During 10 days in rural Andasibe, you will experience village interconnectedness and witness Malagasy society in a rural setting. You also will experience the challenges facing rural Malagasy families and communities, including access to healthcare, education, and government services. During this part of the program, you will also have the chance to engage with Malagasy peers in the Pharmacology Department during lectures; discussions with medical doctors, traditional medicine healers, and specialists; and visits to health centers and parks.
Cost and Scholarships
Cost and Scholarships
SIT Study Abroad is committed to making international education accessible to all students.

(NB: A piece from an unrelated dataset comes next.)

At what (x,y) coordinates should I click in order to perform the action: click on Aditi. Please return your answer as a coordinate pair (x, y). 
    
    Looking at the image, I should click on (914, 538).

Scholarship awards generally range from $500 to $5,000 for semester programs and $500 to $3,000 for summer programs. This year, SIT will award more than $1.5 million in scholarships and grants to SIT Study Abroad students.

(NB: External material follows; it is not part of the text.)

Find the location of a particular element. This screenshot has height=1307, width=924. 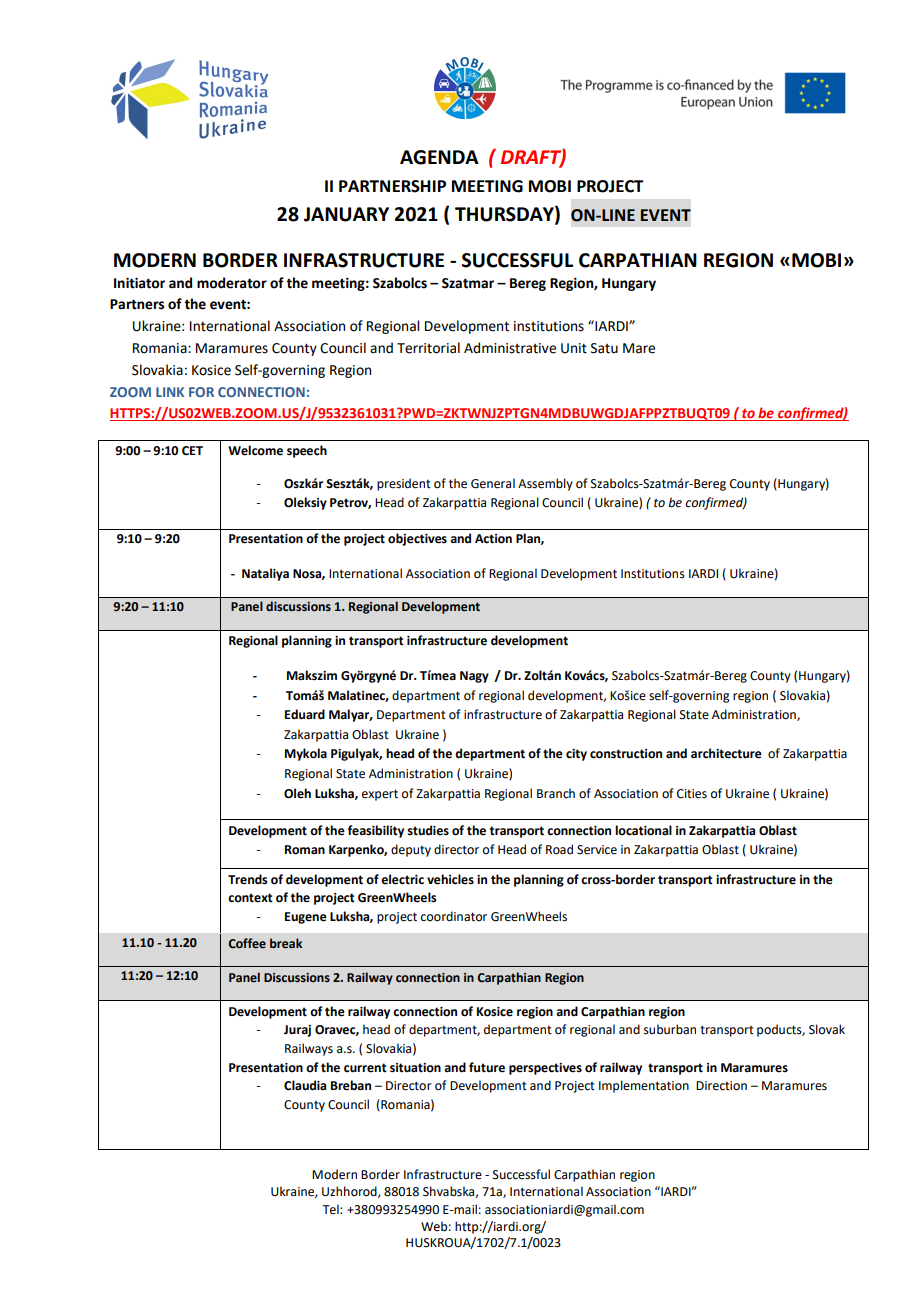

coordinator is located at coordinates (454, 916).
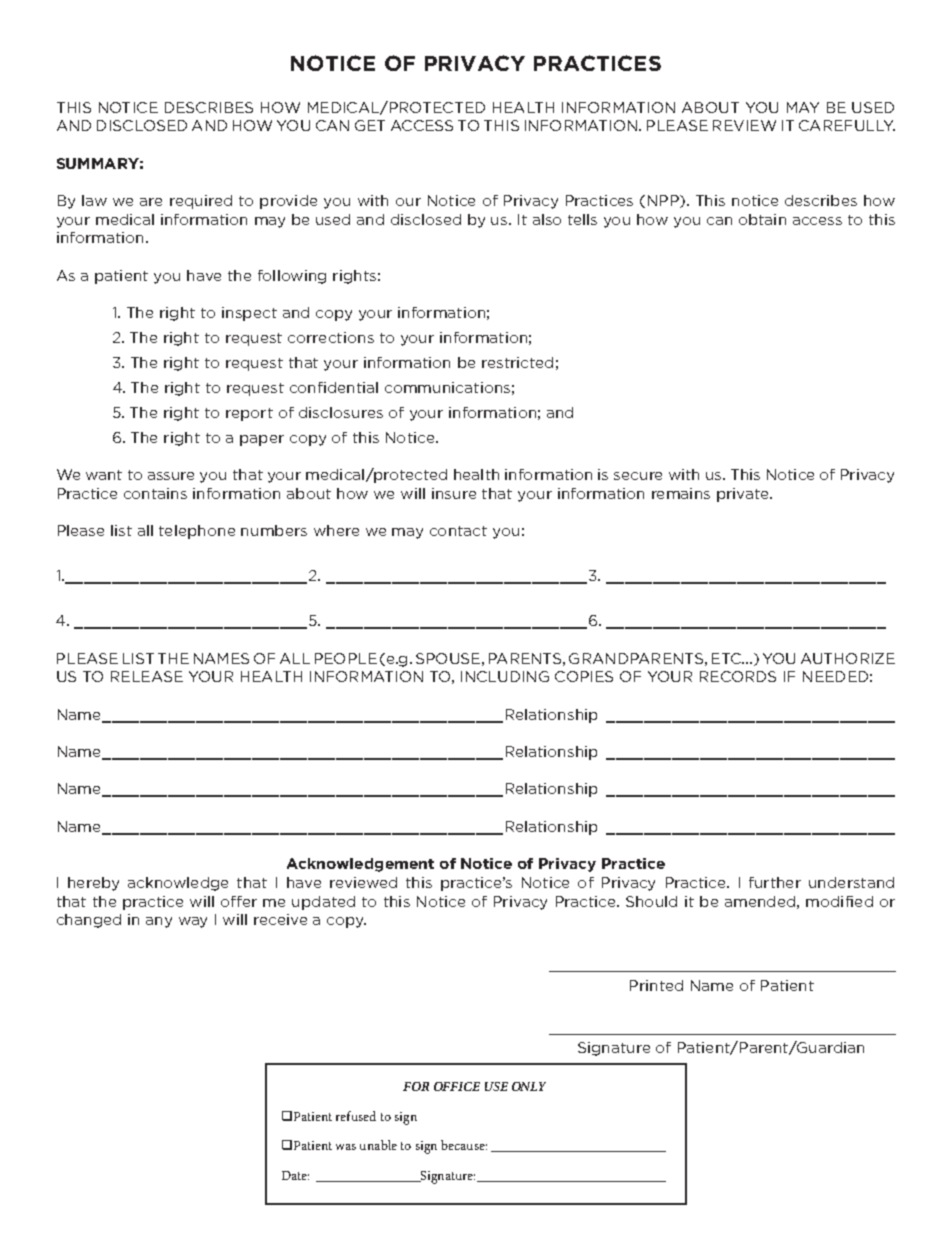 The height and width of the image is (1233, 952). I want to click on insure, so click(454, 493).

SIT Pell Grant Match Award. SIT Study Abroad provides matching grants to students receiving Federal Pell Grant funding for the term during which they are studying with SIT. This award can be applied to any SIT program. Qualified students must complete the scholarship portion of their application. View all SIT Study Abroad scholarships.
The tuition fee covers the following program components:
- Cost of all lecturers who provide instruction to students in:
- The Madagascar healthcare system in both urban and rural areas and the effect of geography as well as cultural, economic, and political dimensions on health delivery
- Malagasy cultural assumptions and practices
- Ethical issues in healthcare delivery
- Postcolonial and contemporary Malagasy politics as applied to healthcare policy and delivery
- Traditional medicine practices in Madagascar
- Basic introduction to everyday spoken Malagasy
- All educational excursions to locations such as rural and urban allopathic healthcare centers, local herbalist markets, the University of Antananarivo’s School of Medicine, the University of Antananarivo Faculty of Science’s Pharmacology Department, Institut Malgache de Recherche Appliqué, SoTraMex (Societé de Transformation Malgache et d'Exportation), and Homeopharma (homeopathy, phytotherapy, and aromatherapy)
- Health insurance throughout the entire program period
Room & Board: $1,475
The room and board fee covers the following program components:
- All accommodations during the entire program period.
- All homestays (three and a half weeks in Antananarivo and 10 days in rural Andasibe)
- All meals for the entire program period. Meals are covered by SIT Study Abroad directly, through a stipend, or through the homestay.
Estimated Additional Costs:
International Airfare to Program Launch Site
International airline pricing can vary greatly due to the volatility of airline industry pricing, flight availability, and specific flexibility/restrictions on the type of ticket purchased. Students may choose to take advantage of frequent flyer or other airline awards available to them, which could significantly lower their travel costs.
Books & Supplies: $ 50
International Phone: Each student must bring a phone with them to their program.
Personal expenses during the program vary based on individual spending habits and budgets. While all meals and accommodations are covered in the room and board fee, incidentals and personal transportation costs differ depending on the non-program-related interests and pursuits of each student. To learn more about personal budgeting, we recommend speaking with alumni who participated in a program in your region. See a full list of our alumni contacts. Please note that free time to pursue non-program-related activities is limited.
Please Note: Fees and additional expenses are based on all known circumstances at the time of calculation. Due to the unique nature of our programs and the economics of host countries, SIT reserves the right to change its fees or additional expenses without notice.